I started in Financial Research (a section focused on the banking industry), then went to Mortgage and Consumer Finance (the section that dealt with housing), then to National Income (the section that forecast GDP, unemployment, and inflation), then to International (where I worked on solving a puzzle regarding the way that the Fed’s econometric model saw the impact of a dollar depreciation on output–it turned out that there was a mistake in the model), then back to Financial Research.
In Financial Research, my colleague Paul Burik noted what he called the “New York Fed view of the world,” which is that if the big financial institutions in New York are doing ok, then the economy is fine. This observation made it easy to predict the policy response to the 2008 financial crisis: there were enough big NY financial institutions not doing ok that an all-out bailout for them was the Fed’s top priority.

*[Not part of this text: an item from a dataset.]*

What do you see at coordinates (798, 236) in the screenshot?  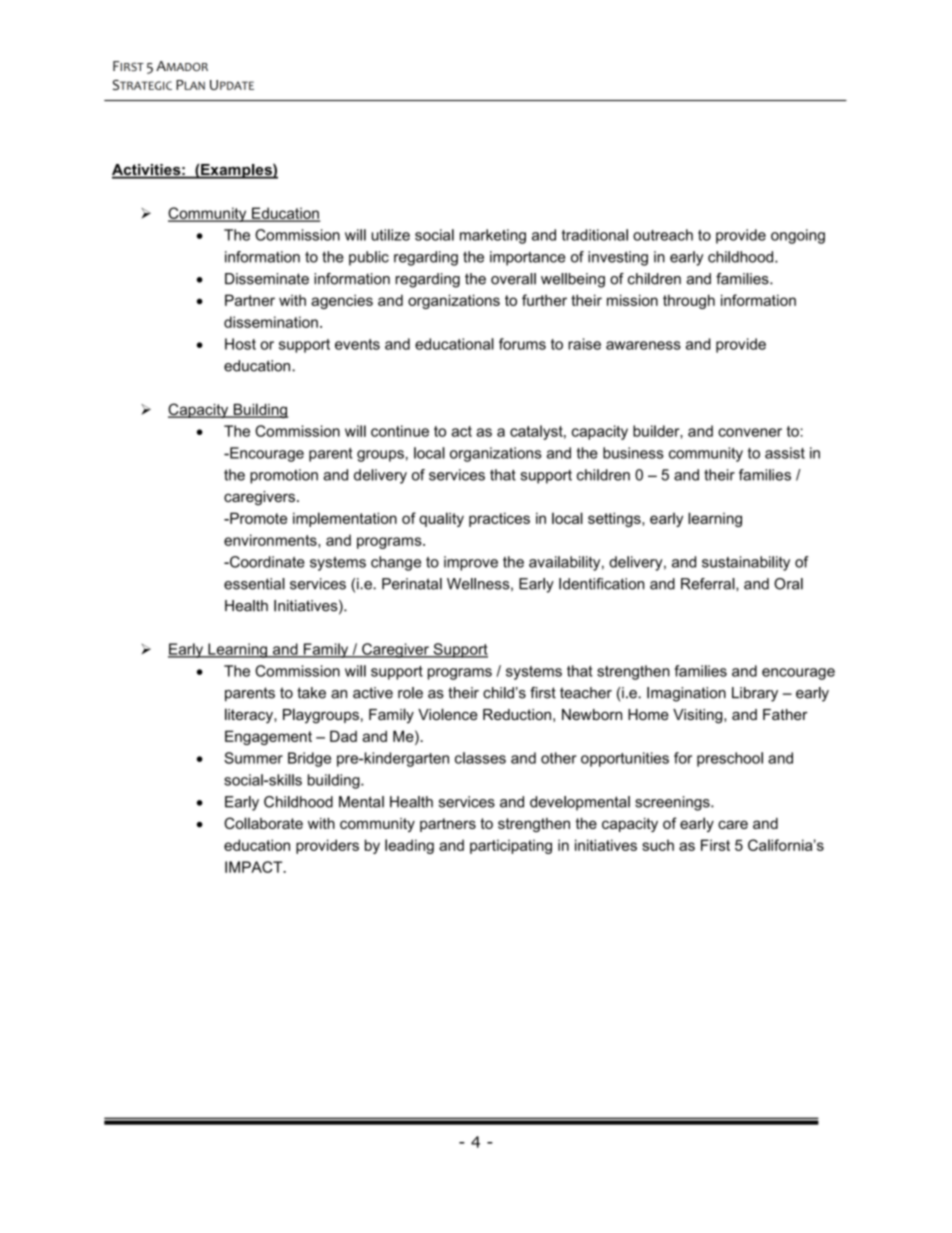 I see `ongoing` at bounding box center [798, 236].
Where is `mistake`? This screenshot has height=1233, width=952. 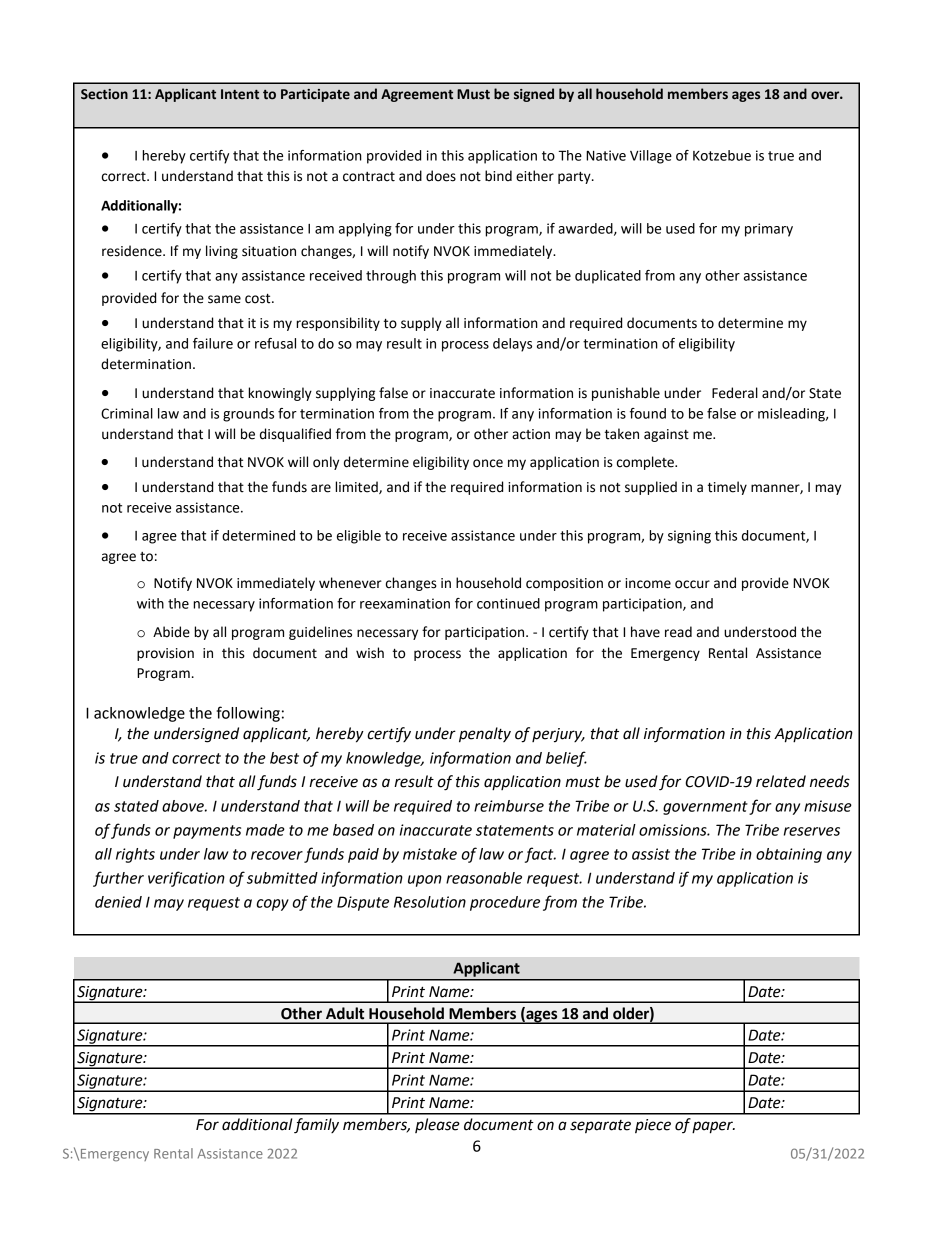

In National Income, Peter K. Clark inclined me to be concerned about the time series properties of macroeconomic data. He passed around Benoit Mandelbroit’s Fractal Geometry of Nature, which is a cool book but did not really help me with the problem. But he also passed around Ed Leamer’s Specification Searches, which was a major influence on my thinking, to the point where I recommend Leamer for the Nobel Prize. The then-standard practice of trying different regression specifications with the same data leads to totally unreliable results.
Also in Financial Research, I wrestled with the problem of reconciling modern finance theory with conventional monetary theory and macro. In conventional monetary economics, changes in the relative supplies of different financial instruments have enormous effects. But in modern finance, all people care about are the underlying risk characteristics of the real projects that households and firms undertake. How those projects are financed does not matter, because of the way that financial instruments can be re-arranged. As Merton Miller put it, “Whether you cut a pizza into 8 slices or 6 slices, it’s still the same pizza.” The pizza is a risky project, like building a piece of commercial real estate. Whether it is financed mostly by equity or mostly by debt, the economic issue is how profitable the building turn out to be.

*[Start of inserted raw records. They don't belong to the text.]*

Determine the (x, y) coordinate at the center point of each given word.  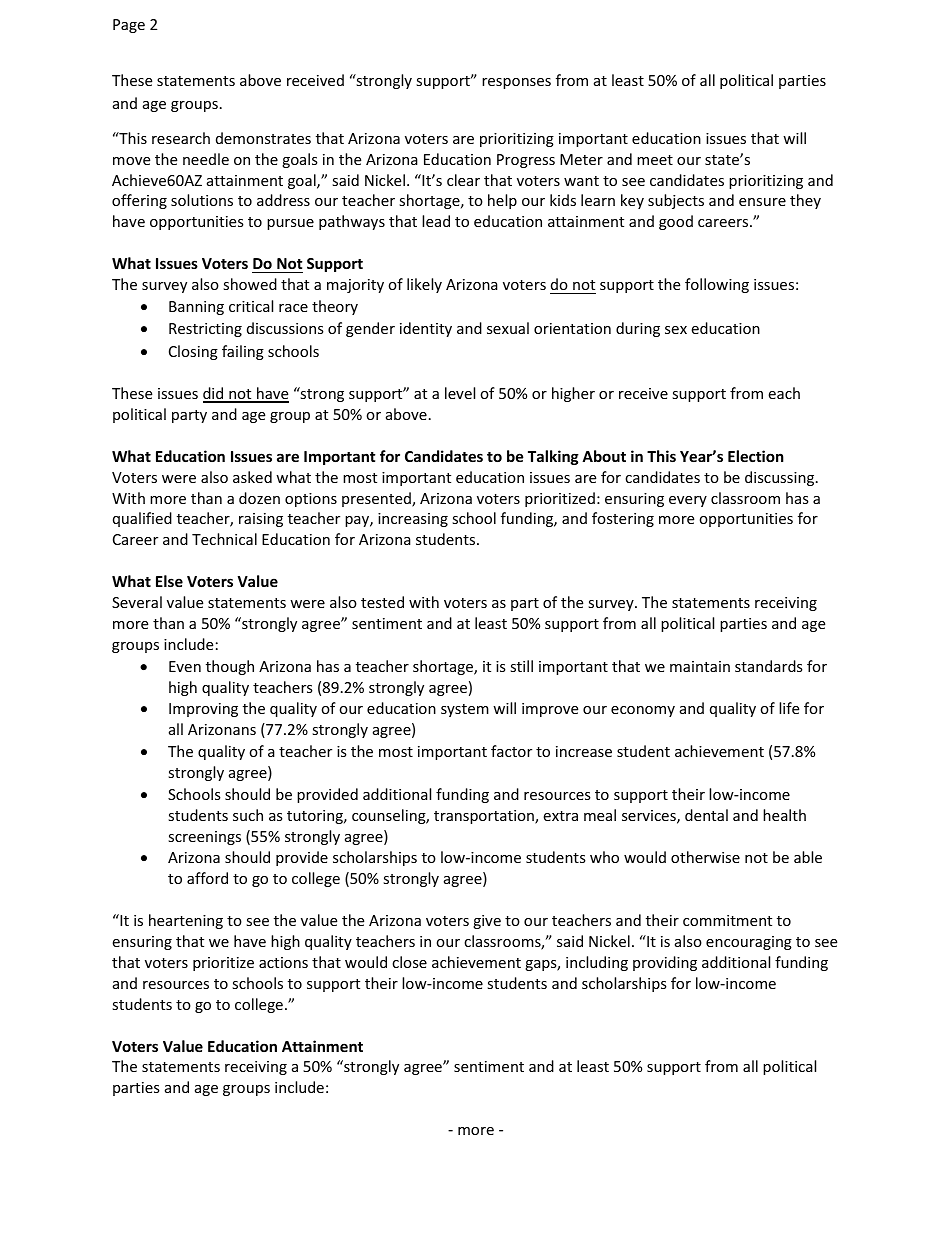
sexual (508, 328)
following (717, 285)
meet (655, 160)
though (230, 667)
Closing (193, 352)
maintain (700, 666)
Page (129, 26)
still (521, 666)
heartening (186, 921)
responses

Eugene Fama and Fischer Black were willing to go all out with the finance view. Fama’s paper “Banking in a Theory of Finance” and Black’s paper “Bank Funds Management in an Efficient Market” were the most influential in my thinking. It leads me to downplay the significance of the Fed as a macroeconomic force, and this opinion of mine is rejected by pretty much everyone else. I do accept that the Fed plays a role in allocating credit to the state and to the state’s preferred clients, as in the aforementioned bailout. Fed regulations, which are often overlooked by macroeconomists, are important for credit allocation purposes.

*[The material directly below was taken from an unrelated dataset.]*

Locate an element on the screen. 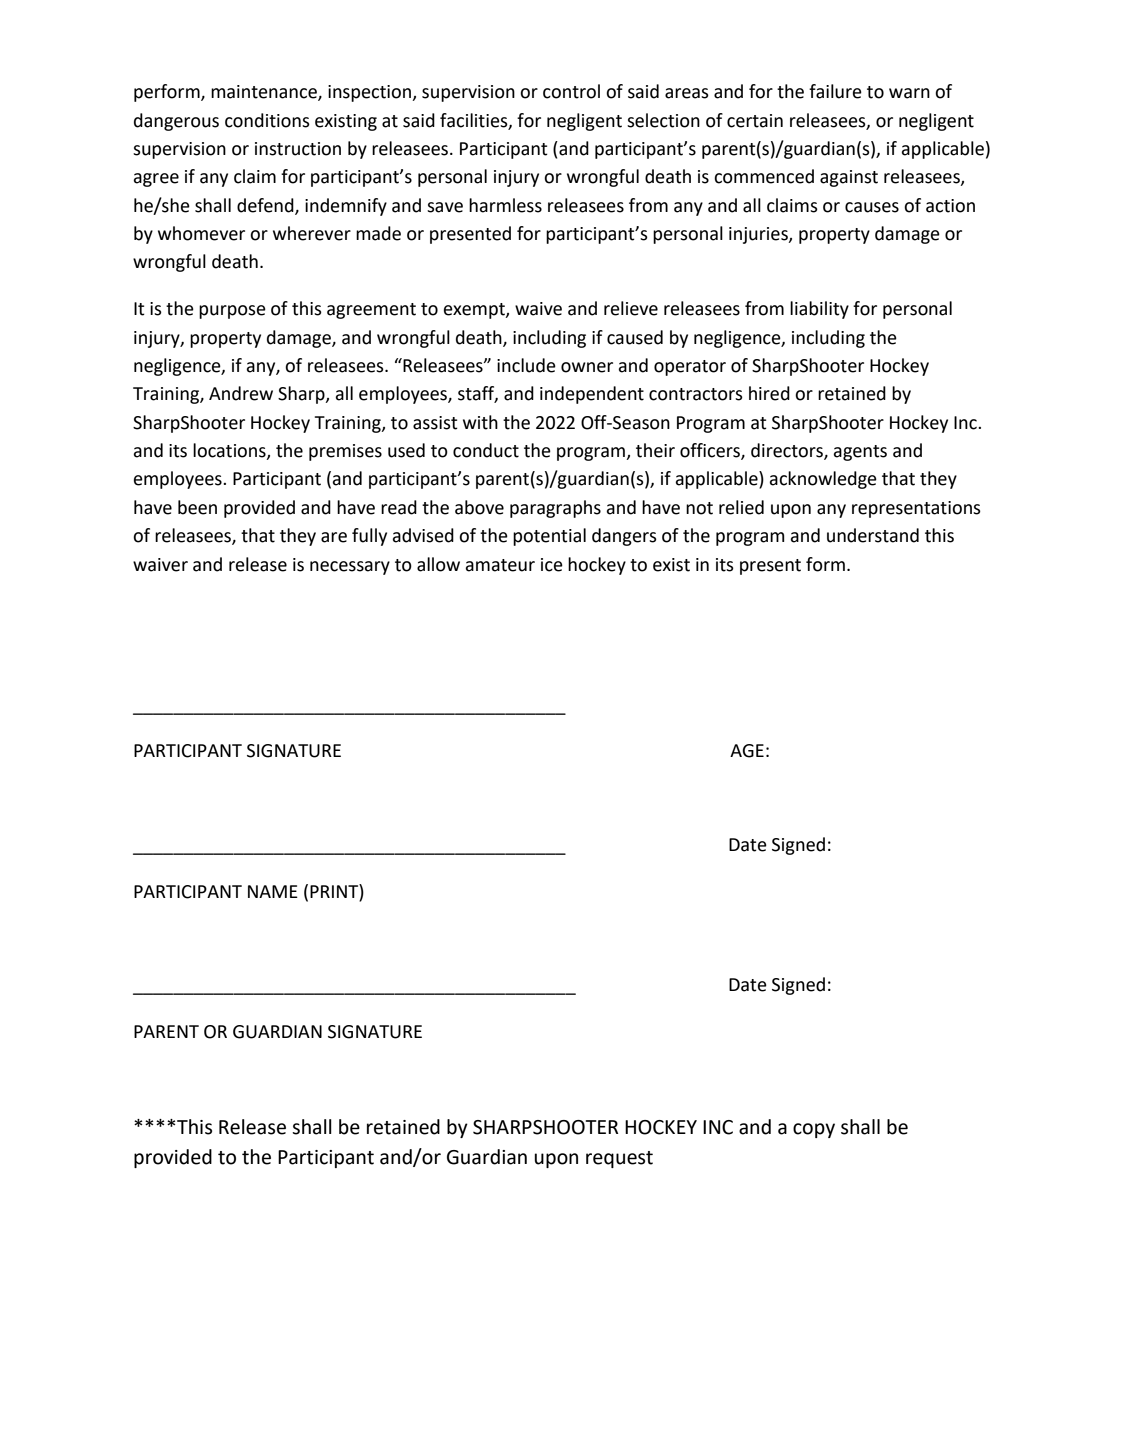  hired is located at coordinates (769, 393).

I also learned a lot about organizational culture. One of my aphorisms is that an organization is like a college. An organization teaches you with its culture. But just as with college, after you have been there a few years, you should have absorbed its lessons and leave.
In sociologist Michele Gelfand’s terminology, the Fed’s culture is very “tight.” Peter K. Clark was driven out for being too rebellious, although in most organizations he would have been considered a perfectly satisfactory team player. In that sense, the Fed was a terrible fit for me, and I should not have stuck with it as long as I did.